**About this task:** Do any lines in the data below contain "agent"? If so, copy every one of them.

*** Opening Exercise inputs ***

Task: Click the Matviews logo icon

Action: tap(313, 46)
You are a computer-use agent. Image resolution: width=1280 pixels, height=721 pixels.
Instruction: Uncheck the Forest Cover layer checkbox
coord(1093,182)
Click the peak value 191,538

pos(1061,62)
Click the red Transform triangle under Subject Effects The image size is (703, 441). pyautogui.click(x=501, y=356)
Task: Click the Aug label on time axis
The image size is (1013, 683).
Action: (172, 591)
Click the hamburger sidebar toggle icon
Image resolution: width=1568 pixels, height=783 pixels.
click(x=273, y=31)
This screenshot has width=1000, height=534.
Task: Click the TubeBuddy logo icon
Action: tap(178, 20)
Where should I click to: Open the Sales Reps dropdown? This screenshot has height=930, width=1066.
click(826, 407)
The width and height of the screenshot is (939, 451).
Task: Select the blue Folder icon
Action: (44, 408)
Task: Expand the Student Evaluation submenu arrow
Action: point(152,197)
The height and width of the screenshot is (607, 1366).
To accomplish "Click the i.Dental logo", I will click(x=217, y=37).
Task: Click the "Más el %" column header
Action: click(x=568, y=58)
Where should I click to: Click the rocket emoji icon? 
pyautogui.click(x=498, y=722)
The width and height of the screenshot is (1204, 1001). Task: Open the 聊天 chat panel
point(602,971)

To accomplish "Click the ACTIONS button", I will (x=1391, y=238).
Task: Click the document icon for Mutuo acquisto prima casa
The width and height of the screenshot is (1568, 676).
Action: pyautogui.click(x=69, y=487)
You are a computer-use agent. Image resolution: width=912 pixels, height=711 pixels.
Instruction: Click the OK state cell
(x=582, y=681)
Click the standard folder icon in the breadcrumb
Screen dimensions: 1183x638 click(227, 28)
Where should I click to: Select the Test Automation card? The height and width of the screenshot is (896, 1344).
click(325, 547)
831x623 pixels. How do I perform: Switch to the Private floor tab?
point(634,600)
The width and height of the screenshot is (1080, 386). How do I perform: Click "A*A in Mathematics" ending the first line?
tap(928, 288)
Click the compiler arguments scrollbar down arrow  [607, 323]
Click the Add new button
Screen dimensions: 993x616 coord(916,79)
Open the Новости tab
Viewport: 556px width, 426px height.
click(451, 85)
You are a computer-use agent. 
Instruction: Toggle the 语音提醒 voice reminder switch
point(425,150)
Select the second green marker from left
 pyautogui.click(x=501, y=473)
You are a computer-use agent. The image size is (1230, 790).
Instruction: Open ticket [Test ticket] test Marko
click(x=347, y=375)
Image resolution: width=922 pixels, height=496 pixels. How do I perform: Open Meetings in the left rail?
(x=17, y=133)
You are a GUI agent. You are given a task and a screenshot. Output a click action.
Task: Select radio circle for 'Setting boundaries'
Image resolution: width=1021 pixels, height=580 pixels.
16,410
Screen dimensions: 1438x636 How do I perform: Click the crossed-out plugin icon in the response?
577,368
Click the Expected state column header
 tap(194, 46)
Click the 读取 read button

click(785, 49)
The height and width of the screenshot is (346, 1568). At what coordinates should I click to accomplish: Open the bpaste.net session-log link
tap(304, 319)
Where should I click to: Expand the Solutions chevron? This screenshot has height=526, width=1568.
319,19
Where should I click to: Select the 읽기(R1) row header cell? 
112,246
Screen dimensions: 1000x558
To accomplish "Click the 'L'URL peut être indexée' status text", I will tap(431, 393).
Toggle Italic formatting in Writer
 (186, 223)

*** Closing Exercise inputs ***

**Task answer:**
You are a computer-use agent. Image resolution: width=1280 pixels, height=721 pixels.
You are a computer-use agent. Image resolution: width=912 pixels, height=711 pixels.
You are a computer-use agent. 
You are a computer-use agent. The image size is (1230, 790).
You are a GUI agent. You are given a task and a screenshot. Output a click action.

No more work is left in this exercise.